7 May 2018

Tanker smuggling migrants 'never would have made it to NZ'

8:54 am on 7 May 2018

An Australian refugees' rights activist says a tanker smuggling Sri Lankan immigrants would never have made it to Australia or New Zealand.

Malaysian Police say the tanker was carrying 131 Sri Lankans headed for New Zealand and Australia.

Malaysian Police say the tanker was carrying 131 Sri Lankans headed for New Zealand and Australia.
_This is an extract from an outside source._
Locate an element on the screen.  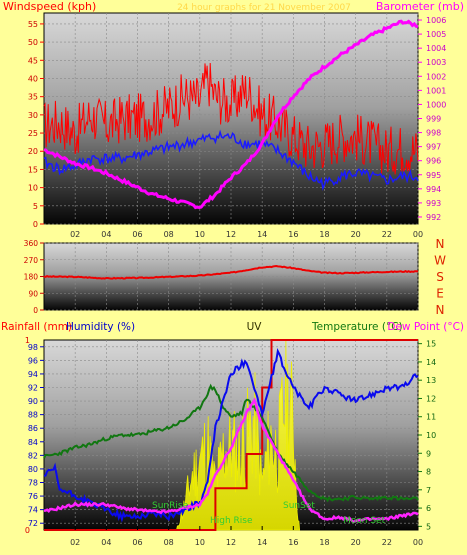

Photo: Royal Malaysia Police

Malaysian authorities halted the modified tanker with 131 people on board on Tuesday and a group of Indonesains and Malaysians were arrested.

Malaysia's national police chief Mohamad Fuzi Harun said the large-scale and cunning human smuggling syndicate had been operating for a year and had connections in New Zealand, as well as in Sri Lanka, Australia, Indonesia and Malaysia.

However a spokesperson for the Refugee Action Coalition, Ian Rintoul, said he doubted the ship could have gone far.

"It's got a long way to come, even from Malaysia... and certainly the accommodation... it's not equipped for any long distance thing.

So I think, on the face of it, there's no possibility that it could be thinking of attempting to go to New Zealand."

However he said a ship that size could reach Christmas Island if it was able to avoid the authorities that watch over the region.

"It's a fairly ambitious kind of operation and it's unlikely, given the level of surveillence between Indonesia and Australia, that a boat that size would make it.

He said the authorities were likely overplaying the level of complexity and contacts.

"It could be as small as a phonecall made to a relative in Australia," he said.

"It's not really a highly efficient operation that we're talking about, I don't think we're looking at a very well equipped international syndicate.

"They would know very well in the first place not to try that kind of voyage with a steel hulled ship from Malaysia."